## Problem requirements:
Output the passage of the Little Women review from "Louisa May Alcott, the" to "like a prank.", word for word.

Louisa May Alcott, the author of Little Women, remained unmarried throughout her life. Curiously, she described herself as having fallen in love with girls and not one bit with any man. Despite the semi-autobiographical nature of the novel, Louisa and her stand-in Jo March diverged sharply in terms of marital status. For the longest time, some people read Jo as a queer character. You see, the first printing of the book ended on a cliffhanger. In the second part, the publisher demanded a romantic happy ending for Jo, preferably with Laurie. Alcott agreed despite her strong objections but couldn’t contain her subversive streak and married off her character to Professor Friedrich Bhaer—it almost felt like a prank.
Greta Gerwig, herself a writer, understands not only the story but also the history of Little Women. Her film, a fresh adaptation of the 1868 classic, is also a necessary tribute to Louisa May Alcott.
There are three previous major screen adaptations of the novel: one in 1933, in 1949, and in 1994. In 1933, the United States was in the midst of the Great Depression. The George Cukor film naturally drew parallels with a book set in the Civil War and, expectedly, highlighted sacrifice and family. Right after the war, the big studios produced family-friendly fares to entertain a nation reeling from the tragedy. The biggest of them all, MGM, released a sumptuous film in full color in 1949. Forty-five years later, Gillian Armstrong became the first woman to direct Little Women. Greta Gerwig learned the right lessons from her predecessors: her film is anchored on a strong cast (1994), a splendid production (1949), and an excellent screenplay echoing social significance (1933).
For the longest time (and I argue she still is), Katharine Hepburn is the quintessential Jo March. Like the fictional character, Hepburn is an independent-minded tomboy from New England. She raised the bar so high, most of the succeeding Jos suffered in comparison. Thankfully, Saoirse Ronan is perfect as the second-eldest March sister. Her Jo is strong-willed and self-assured but also fragile and confused. Of her many standout scenes, it’s the heartbreaking disclosure of her loneliness that stood out. (“I’m so sick of people saying love is the only thing a woman is fit for. I’m so sick of it! But I’m so lonely.”) Ronan’s delivery bleeds with palpable pain and controlled anger. Truly, she is one of the best actors of her generation.
Speaking of best actors, Florence Pugh. The character mostly described as artistic and selfish is also sensible and insightful. In one particular scene (the “economic proposition of marriage”), Pugh brilliantly admonishes Timothee Chalamet’s Laurie with equal disdain, pity, and matter-of-factness. The admirable performances of Emma Watson and Eliza Scanlen transformed Meg and Beth into substantial characters not seen in earlier adaptations. Watson achingly shifts from the belle of the ball to a dissatisfied young wife married to a penniless tutor. Scanlen provided the necessary strength to the shy and sickly Beth. The rest of the cast is superb. Laura Dern caps her astonishing run in 2019 as the compassionate and formidable Marmee. Chalamet continues to surprise. Bob Odenkirk (Father March), Tracy Letts (the publisher), and an unrecognizable Chris Cooper (Mr. Laurence) are all delightful in their supporting roles. Of course, Streep is good.

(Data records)

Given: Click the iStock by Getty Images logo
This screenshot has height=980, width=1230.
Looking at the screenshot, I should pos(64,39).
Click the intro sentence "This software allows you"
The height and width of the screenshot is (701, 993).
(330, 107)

## Solution below:
Louisa May Alcott, the author of Little Women, remained unmarried throughout her life. Curiously, she described herself as having fallen in love with girls and not one bit with any man. Despite the semi-autobiographical nature of the novel, Louisa and her stand-in Jo March diverged sharply in terms of marital status. For the longest time, some people read Jo as a queer character. You see, the first printing of the book ended on a cliffhanger. In the second part, the publisher demanded a romantic happy ending for Jo, preferably with Laurie. Alcott agreed despite her strong objections but couldn’t contain her subversive streak and married off her character to Professor Friedrich Bhaer—it almost felt like a prank.